◆ What the task requires ◆
Summarize the piece on bank lending surveys in two sentences.

Good morning,
There are signs that the banking turmoil of recent months is coming home to roost.
The Bank of Canada Senior Loan Officer Survey showed significant tightening in some areas of lending, when it was released on Friday.
The failure of four U.S. regional banks since March has roused fears that lenders will pull back on issuing credit, adding another headway to economies already tipping towards recession.
The American version of the loan officer survey, also out last week, showed that the share of banks tightening terms on commercial and industrial loans rose to 46 per cent in the first quarter.
These are levels typically seen in recessions and banks in the poll cited lower risk tolerance, declining economic outlook and worsening industry problems as their reasons for tightening credit, reports Bloomberg.
“I am certainly getting vibes … in the market and in the business contacts that the credit crunch, or at least a credit squeeze, is beginning,” Chicago Fed President Austan Goolsbee told Yahoo! Finance last week.
Business lending is not nearly so restrictive here, the Bank of Canada survey showed, but is still the tightest since the start of the COVID-19 crisis. The net balance of 11 per cent of financial institutions reporting a tightening of lending standards to businesses was up from 4 per cent in the previous quarter.
Where Canadians are really feeling the pinch is consumer lending, especially mortgages.
More than 35 per cent of banks tightened household mortgage lending standards in the first quarter, a higher share than at the start of the pandemic and the most in the six-year history of the household lending survey.
“Unlike in the U.S., in Canada it appears to be households rather than businesses that are seeing the more widespread tightening of credit conditions,” said CIBC economist Andrew Grantham in a note on the data.

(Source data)

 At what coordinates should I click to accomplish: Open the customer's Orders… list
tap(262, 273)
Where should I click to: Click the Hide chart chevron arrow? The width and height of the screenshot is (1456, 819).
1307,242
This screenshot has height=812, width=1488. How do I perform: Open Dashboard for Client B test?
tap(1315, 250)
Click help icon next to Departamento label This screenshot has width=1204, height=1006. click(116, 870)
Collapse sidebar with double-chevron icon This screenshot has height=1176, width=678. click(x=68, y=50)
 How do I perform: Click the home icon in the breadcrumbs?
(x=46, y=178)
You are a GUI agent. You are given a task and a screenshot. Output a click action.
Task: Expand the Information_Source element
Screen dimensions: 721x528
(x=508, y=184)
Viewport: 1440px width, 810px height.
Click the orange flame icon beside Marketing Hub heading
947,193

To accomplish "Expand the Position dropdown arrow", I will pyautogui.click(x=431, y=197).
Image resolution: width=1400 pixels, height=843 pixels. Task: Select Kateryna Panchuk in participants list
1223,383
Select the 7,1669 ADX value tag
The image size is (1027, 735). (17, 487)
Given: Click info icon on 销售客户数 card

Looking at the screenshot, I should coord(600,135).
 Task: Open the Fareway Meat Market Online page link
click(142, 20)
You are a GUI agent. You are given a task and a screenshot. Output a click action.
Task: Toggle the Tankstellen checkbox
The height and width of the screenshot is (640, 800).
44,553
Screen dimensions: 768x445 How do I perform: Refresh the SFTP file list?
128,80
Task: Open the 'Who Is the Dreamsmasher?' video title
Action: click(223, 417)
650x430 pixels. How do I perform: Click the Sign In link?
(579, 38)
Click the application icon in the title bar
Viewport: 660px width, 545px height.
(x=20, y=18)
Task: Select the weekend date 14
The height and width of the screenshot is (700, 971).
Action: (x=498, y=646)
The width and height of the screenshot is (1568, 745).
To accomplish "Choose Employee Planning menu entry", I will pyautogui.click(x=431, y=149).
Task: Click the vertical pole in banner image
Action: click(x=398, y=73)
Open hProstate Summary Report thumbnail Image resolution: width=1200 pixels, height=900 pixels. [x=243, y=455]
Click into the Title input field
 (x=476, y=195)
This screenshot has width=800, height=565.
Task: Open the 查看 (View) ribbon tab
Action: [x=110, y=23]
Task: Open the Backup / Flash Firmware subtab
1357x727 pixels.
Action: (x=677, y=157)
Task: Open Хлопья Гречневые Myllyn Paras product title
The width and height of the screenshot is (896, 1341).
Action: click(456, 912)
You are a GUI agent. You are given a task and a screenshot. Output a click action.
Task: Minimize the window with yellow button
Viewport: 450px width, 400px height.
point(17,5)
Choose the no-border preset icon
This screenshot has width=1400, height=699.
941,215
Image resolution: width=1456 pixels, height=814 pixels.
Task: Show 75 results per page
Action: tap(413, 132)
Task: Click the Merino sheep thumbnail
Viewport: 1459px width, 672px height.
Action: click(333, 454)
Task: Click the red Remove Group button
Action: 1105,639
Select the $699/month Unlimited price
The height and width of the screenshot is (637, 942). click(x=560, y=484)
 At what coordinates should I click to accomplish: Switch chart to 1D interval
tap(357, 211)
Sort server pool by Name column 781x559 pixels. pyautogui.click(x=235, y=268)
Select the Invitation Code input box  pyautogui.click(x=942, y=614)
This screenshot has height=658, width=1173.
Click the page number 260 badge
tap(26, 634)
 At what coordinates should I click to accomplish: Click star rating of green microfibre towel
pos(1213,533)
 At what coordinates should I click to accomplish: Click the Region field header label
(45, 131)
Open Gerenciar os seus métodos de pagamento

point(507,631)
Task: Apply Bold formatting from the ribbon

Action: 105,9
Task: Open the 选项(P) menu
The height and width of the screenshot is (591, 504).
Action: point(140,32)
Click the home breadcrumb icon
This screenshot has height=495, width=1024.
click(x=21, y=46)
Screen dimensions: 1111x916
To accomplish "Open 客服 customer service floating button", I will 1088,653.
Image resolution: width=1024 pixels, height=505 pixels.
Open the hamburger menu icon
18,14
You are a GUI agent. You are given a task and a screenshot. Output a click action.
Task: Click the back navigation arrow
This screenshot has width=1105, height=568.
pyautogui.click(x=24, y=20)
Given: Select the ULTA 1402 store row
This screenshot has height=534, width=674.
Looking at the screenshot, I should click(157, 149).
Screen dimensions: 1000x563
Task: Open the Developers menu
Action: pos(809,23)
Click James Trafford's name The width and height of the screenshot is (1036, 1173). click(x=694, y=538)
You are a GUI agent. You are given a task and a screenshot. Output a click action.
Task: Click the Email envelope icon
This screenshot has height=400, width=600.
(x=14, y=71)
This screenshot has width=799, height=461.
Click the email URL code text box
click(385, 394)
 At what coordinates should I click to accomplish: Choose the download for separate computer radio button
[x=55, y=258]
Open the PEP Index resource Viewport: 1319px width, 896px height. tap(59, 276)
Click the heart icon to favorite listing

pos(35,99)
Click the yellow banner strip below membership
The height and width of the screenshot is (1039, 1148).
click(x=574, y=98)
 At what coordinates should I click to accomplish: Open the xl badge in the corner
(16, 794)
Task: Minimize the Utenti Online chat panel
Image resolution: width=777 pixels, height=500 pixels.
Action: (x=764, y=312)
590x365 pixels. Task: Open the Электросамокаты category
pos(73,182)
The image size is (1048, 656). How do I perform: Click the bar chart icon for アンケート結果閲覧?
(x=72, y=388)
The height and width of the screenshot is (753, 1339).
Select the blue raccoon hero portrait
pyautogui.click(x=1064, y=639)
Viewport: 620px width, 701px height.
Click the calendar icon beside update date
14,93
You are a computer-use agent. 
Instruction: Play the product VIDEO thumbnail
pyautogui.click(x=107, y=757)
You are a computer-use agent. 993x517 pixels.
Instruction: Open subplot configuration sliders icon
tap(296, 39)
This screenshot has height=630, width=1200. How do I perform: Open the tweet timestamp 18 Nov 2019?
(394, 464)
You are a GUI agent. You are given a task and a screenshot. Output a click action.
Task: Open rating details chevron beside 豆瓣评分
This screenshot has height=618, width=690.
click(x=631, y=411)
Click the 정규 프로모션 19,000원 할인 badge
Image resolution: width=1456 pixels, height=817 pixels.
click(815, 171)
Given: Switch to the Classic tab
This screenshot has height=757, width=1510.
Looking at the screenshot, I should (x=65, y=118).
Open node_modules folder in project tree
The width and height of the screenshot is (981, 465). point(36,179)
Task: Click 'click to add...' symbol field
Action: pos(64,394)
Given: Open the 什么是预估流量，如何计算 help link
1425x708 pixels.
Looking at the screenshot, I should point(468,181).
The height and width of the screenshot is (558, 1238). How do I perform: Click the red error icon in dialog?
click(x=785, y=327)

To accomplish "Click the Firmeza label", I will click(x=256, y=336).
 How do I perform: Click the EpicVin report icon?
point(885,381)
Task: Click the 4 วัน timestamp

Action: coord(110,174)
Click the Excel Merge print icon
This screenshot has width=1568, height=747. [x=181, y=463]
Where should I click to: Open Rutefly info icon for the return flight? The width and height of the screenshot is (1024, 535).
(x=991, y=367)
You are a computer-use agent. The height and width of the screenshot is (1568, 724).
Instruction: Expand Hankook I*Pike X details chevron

◆ Exercise result ◆
Loan officer surveys released last week show banks tightening credit, and in the U.S. the share of banks tightening terms on commercial and industrial loans rose to 46 percent in the first quarter, a level typically seen in recessions. In Canada, business lending is the tightest since the start of the COVID-19 crisis, but households feel the pinch most: more than 35 percent of banks tightened mortgage lending standards, the most in the household lending survey's six-year history.